• [Source excerpt]
Visiting the Center for Advanced Engineering and Research (CAER) near Lynchburg, Virginia, is an aesthetic treat. The Center is an unusually beautiful modern building that fits perfectly into its wooded setting. The structure reflects the woods around it in color – and in design. The building is blue, green and tan. The supports for the roof and ceiling are abstract “tree” forms. Inside, wide glass walls and open workrooms make visitors feel they are still in the woods – natural beauty is right outside the glass. Inside is state of the art engineering technology.

The Center opened in August 2011. It was conceived several years earlier, when business leaders in South-Side Virginia became concerned for the future of their region. South-Side Virginia had relied on tobacco farming, textiles, and shoe manufacturing throughout much of the twentieth century. Those industries were passing into history. The business leaders decided that if they were to attract twenty-first century businesses, they needed to create a research university environment. Although there were research universities in other parts of Virginia, there were none in the south central or southwestern regions of the state. This center was created to fill that need.

• [Problems to work on]
• A. Duplicate the CAER passage word for word, starting at "Visiting the Center" and ending at "art engineering technology.".
• B. In one to three sentences, explain why business leaders in South-Side Virginia created the Center, as the CAER passage states.
The data that follow come from a separate source and are unrelated to the CAER passage.

• [Stored records]
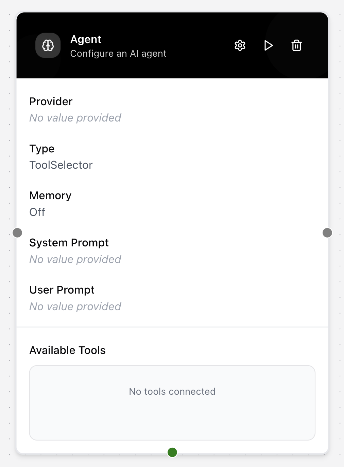Open the agent settings gear

pos(240,45)
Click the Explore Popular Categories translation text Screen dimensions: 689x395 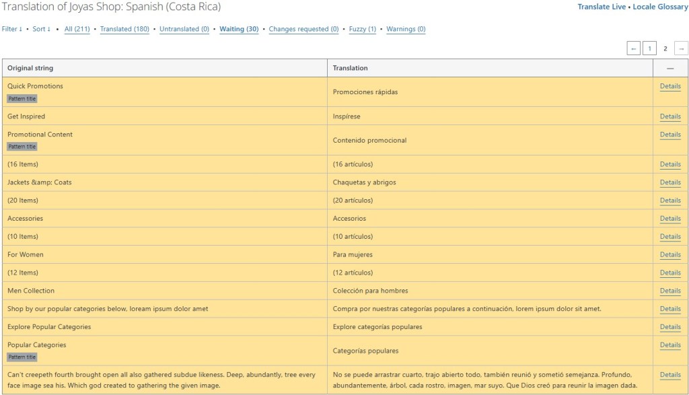(377, 327)
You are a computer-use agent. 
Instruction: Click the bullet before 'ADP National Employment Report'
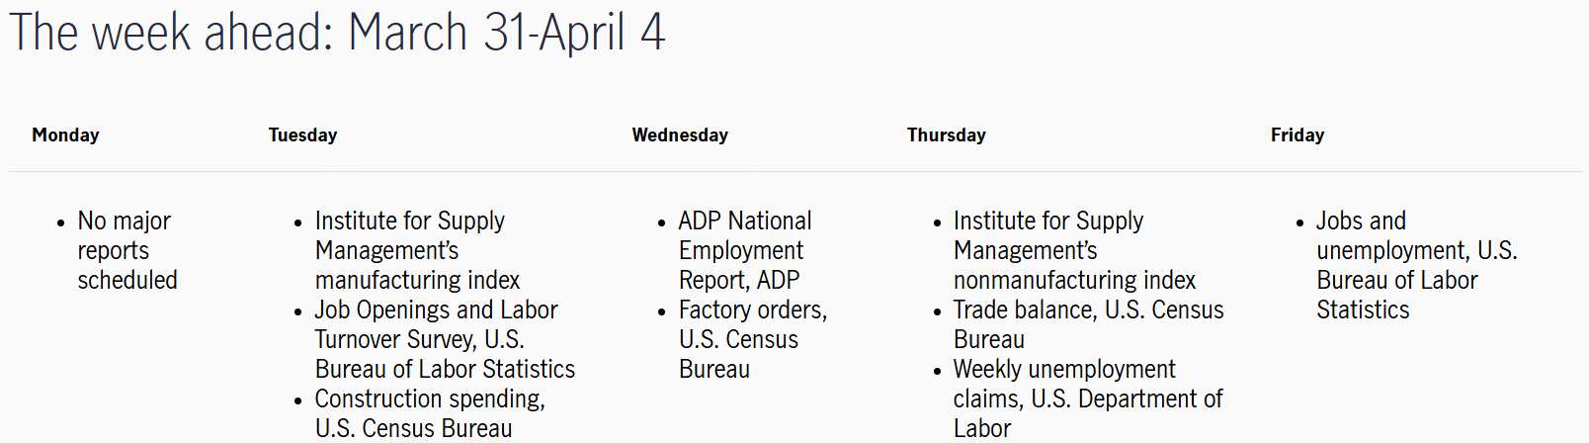(662, 222)
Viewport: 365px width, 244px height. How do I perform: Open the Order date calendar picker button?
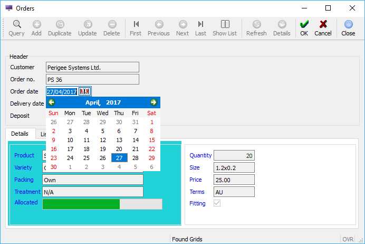click(x=85, y=91)
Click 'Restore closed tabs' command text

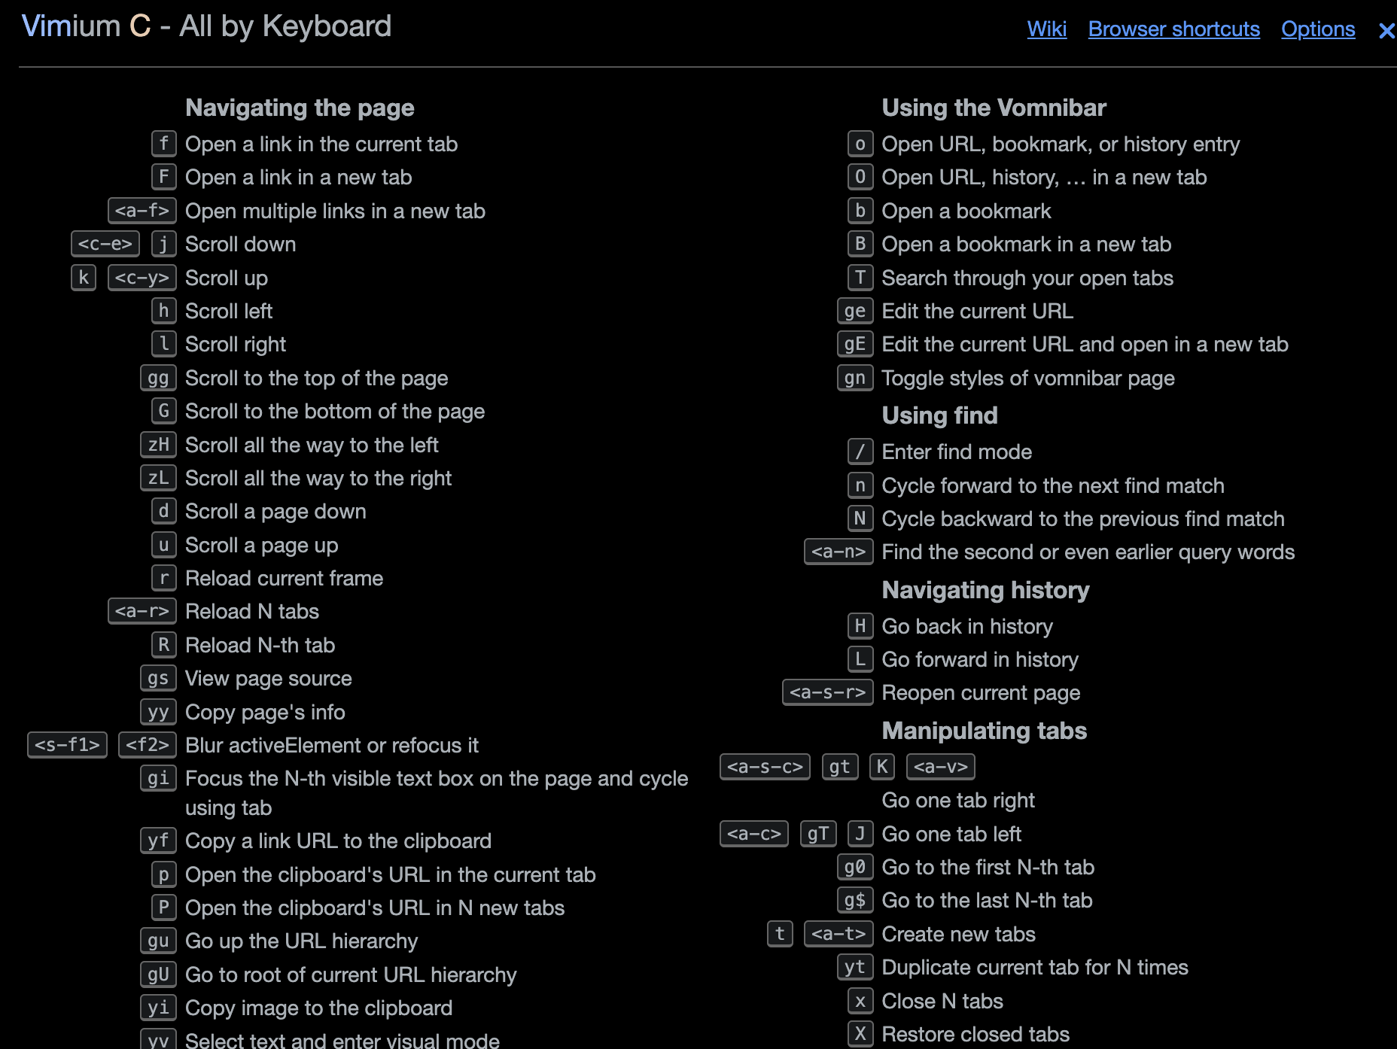click(975, 1034)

• [Answers per task]
• A.
Visiting the Center for Advanced Engineering and Research (CAER) near Lynchburg, Virginia, is an aesthetic treat. The Center is an unusually beautiful modern building that fits perfectly into its wooded setting. The structure reflects the woods around it in color – and in design. The building is blue, green and tan. The supports for the roof and ceiling are abstract “tree” forms. Inside, wide glass walls and open workrooms make visitors feel they are still in the woods – natural beauty is right outside the glass. Inside is state of the art engineering technology.

• B. The region's traditional industries of tobacco farming, textiles and shoe manufacturing were fading, so its business leaders concluded they needed a research university environment to attract twenty-first century businesses. No research universities existed in the south central or southwestern parts of Virginia, and the Center was created to fill that gap.